** Start Supplied data **

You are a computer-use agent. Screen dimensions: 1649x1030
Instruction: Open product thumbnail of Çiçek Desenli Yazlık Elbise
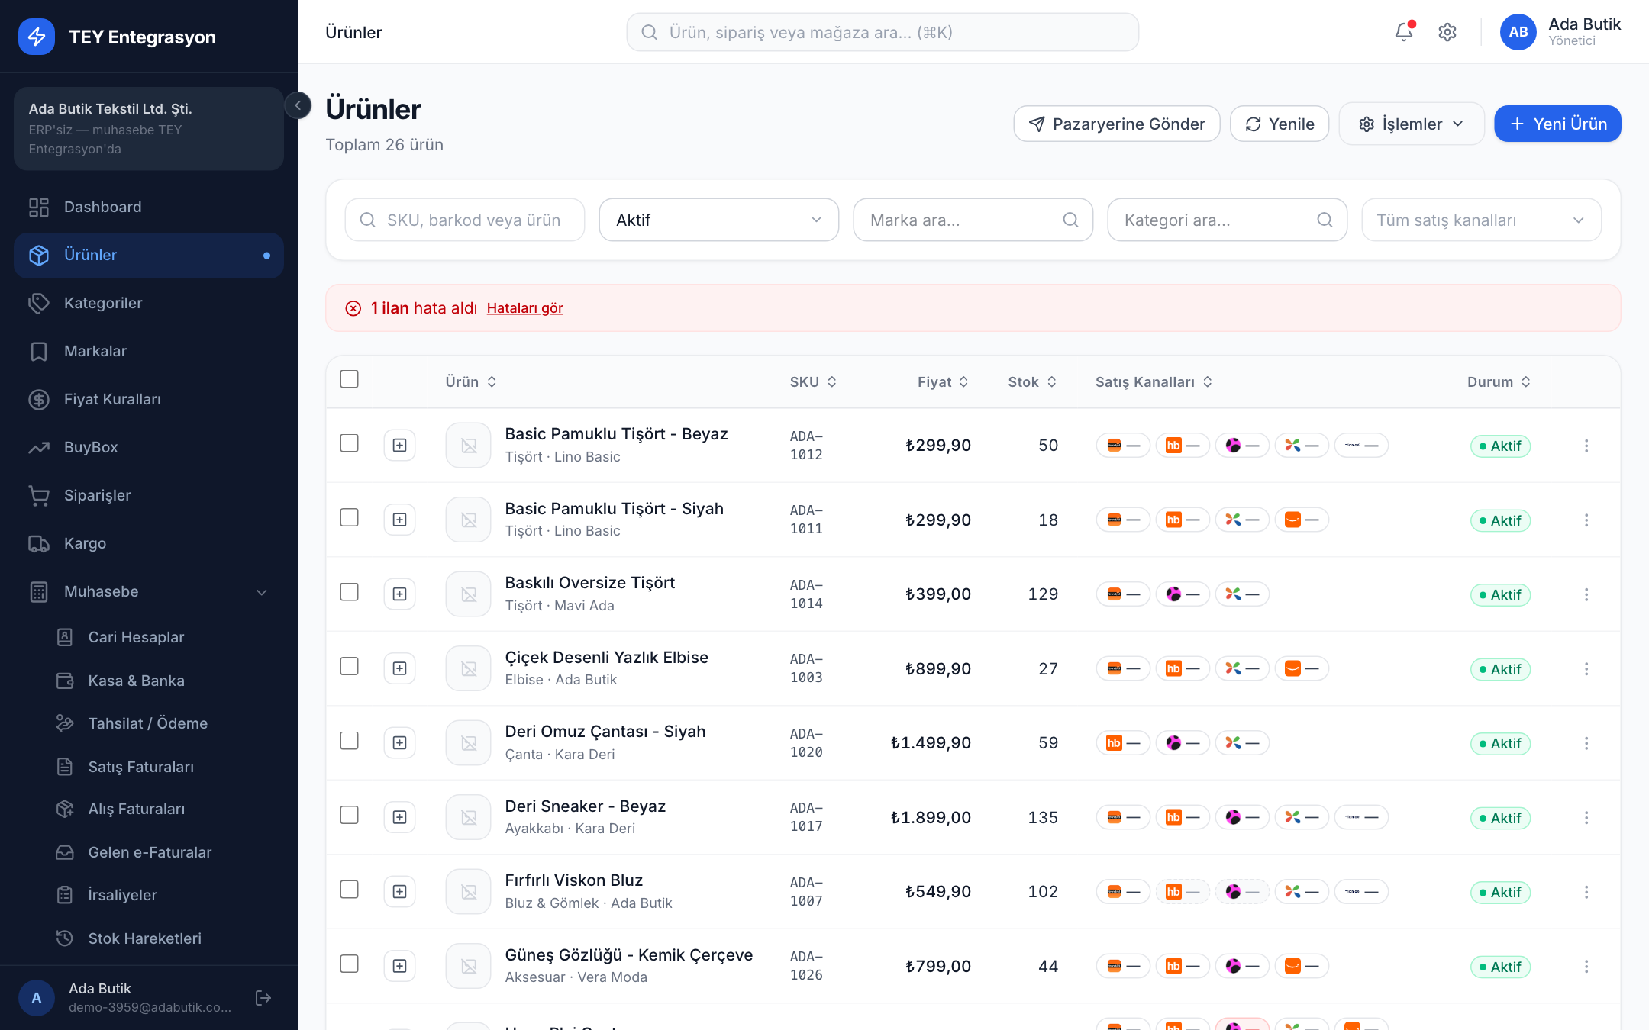(468, 668)
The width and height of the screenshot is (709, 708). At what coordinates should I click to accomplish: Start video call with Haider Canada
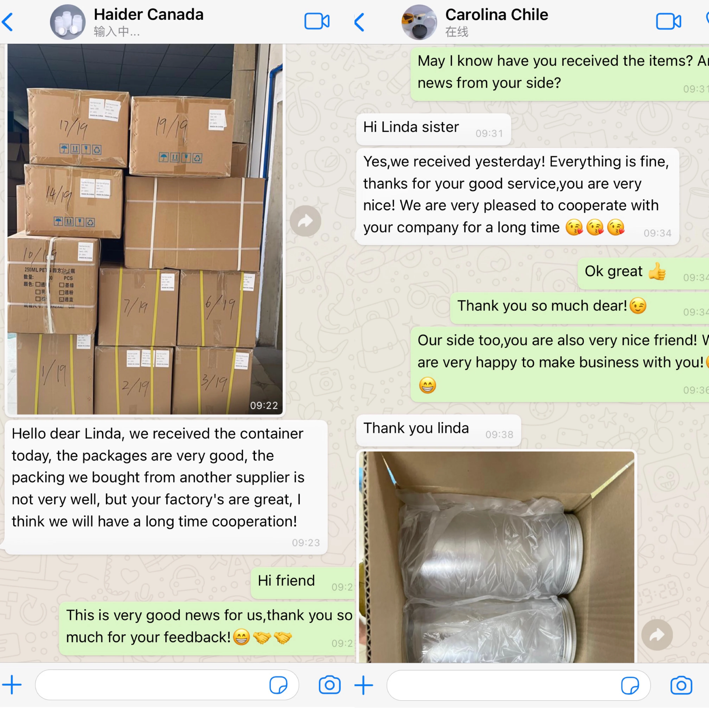pos(317,21)
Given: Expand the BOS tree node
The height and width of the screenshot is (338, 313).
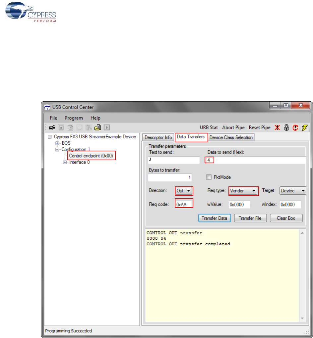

** End Supplied data **

■ Given exercise
Rewrite the records from the line containing "Given: Expand the BOS tree node" through the end of the records, both included, changing "Expand" to "Collapse" and leaving everything else the same. Give only those lines, without the pictures.

■ Exercise output
Given: Collapse the BOS tree node
The height and width of the screenshot is (338, 313).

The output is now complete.